With another summer league super star performance, people are quick to jump on the Olynyk bandwagon. This article isn't to say Olynyk is bad or won't be good, however I think people are quick to forget how good Sullinger is.
The 2013 season was a season of putting players in terrible positions. Sullinger was routinely asked to defend guys with 30 pounds and 2-3 inches on him every night. While you can't say he was great, I think he did pretty well given those situations. His defensive numbers were average, but in context you have to understand he was taking the opponents best big/center every night. Olynyk on the other hand had the more luxurious position of guarding 4s and again, did a decent job.

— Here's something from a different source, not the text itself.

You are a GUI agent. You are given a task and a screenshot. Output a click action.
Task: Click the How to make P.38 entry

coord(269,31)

His lack of length was noticeable a lot of the time, but his rotations were passable. To be fair, it's important to note that rookies have a steep learning curve for NBA defense given the speed and size of the game.
Sullinger is a capable passer, probably on the above average side of the scale for big men. However Olynyk is absolutely elite in this regard. He grew up playing point guard and it's incredibly obvious any time you see him play. Olynyk is also clearly more fleet of foot and has an elite handle for a big. At 7'0 to have his passing and ball handling abilities is rather insane. Combined that with a very high basketball IQ, and this one is obvious.

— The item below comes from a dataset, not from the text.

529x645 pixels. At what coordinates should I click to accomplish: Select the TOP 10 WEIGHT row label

Sullingers biggest strength is rebounding. He's going to average double digit rebounds for the majority of his career. He's shown an innate ability to understand angles and timing. He grabs boards despite his size disadvantage, much in line with what Barkley did. Olynyk was much maligned coming out of college for his rebounding and lack of length. He'll never be a great rebounder, or even really a good one. His numbers will probably never accurately reflect his ability because he'll be a perimeter shooter, but it's clear who the winner is in this category
Sullinger struggled last year developing his 3 point shot. He has the stroke and ability to become a capable 3 point shooter for a big, but he'll likely never be the shooter Olynyk can be. Olynyk shot a ridiculous 51% from the field and 43% from three post all star break. Just like rebounding, it's pretty obvious who wins
Olynyk has a good face up post game that I think will be a strength we'll see more of in the future. He has the tendency to pump fake far too much instead of just taking his shot, I think Stevens and the coaches will work on and develop. Sullinger has more strength in the low post and is able to bully his way into layups. He has a great finishing touch with both left and right hands and last season showed off a developing fadaway jumper that worked pretty well. While I think Olynyks shooting ability and ability to drive off the dribble will be an asset, I'll take the guy who can get himself layups more consistently
Neither Olynyk nor Sullinger have great physical tools. Sullinger is a bit undersized, even for a PF. Olynyk on the other hand has very short arms for his height. Neither are particularly athletic, and both get by on smarts, positioning, and hard work. Sullingers is 3 inches shorter, but stronger, and had a 29.5 no step vert (KO- 24.5) and max vert of 31.0 (KO-29.5). This was even weighing in at 34 pounds heavier than KO, most likely due to recovering from his back injury. Sullinger was touted as a possible #1 overall pick for a reason.
Sullinger has the ability to be an all star player. I don't know if 20 points a game is realistic, but he'll get 4-6 points a game on putbacks, and potentially 8-12 on pick and rolls, post plays, open jumpers and transition buckets. Despite our desire to hope he'll become Love, he'll never become a go to scorer. When Sullinger isn't asked to guard the Howards, Cousins, and other dominant centers of the NBA where he gives up length, height, and weight, I think Sullinger could thrive. He seems to be going into this season thinking of playing the four with him stating in interviews he's slimming down (and numerous complaints of his fathers about having to play overweight to keep up with centers). His offensive game just isn't good enough to consistently go through, much like Jeff Green. However I think he'll give you 9-13 rebounds every night with the occasional 20 rebound outburst. His ability to shoot and get you easy buckets will help but defensively he'll cap out at Glen Davis - smart player who makes right rotations and isn't a massive liability in the post because of his strength and hustle. I think overall he will be a 16-11 player.
Olynyk will always have a place in the NBA due to his shooting. He'll never be a good defensive player or rebounder, but I think it's possibly he averages 7 rebounds a game while giving you elite shooting. Ainge infamously stated he projected Olynyk as a sixth man off the bench. Perhaps with his new look slimmed down body he'll move faster on rotations and last season the coaching staff worked hard on his athleticism so potentially he becomes better at changing shots around the rim but I doubt that happens. Olynyk has noticeably slimmed down this offseason, probably thinking to take advantage of his speed and ball handling and perimeter shooting better which I think is smart. He'll never be a banger down low and maximizing his strengths is smart. I think Ryan Anderson is a fair expectation. 15-20 PPG with 5-7 rebounds with 40% 3 point shooting. I think Olynyk could be a more versatile scorer and is already a much better passer but that's about as close as it gets.
So who do you think will be a better player?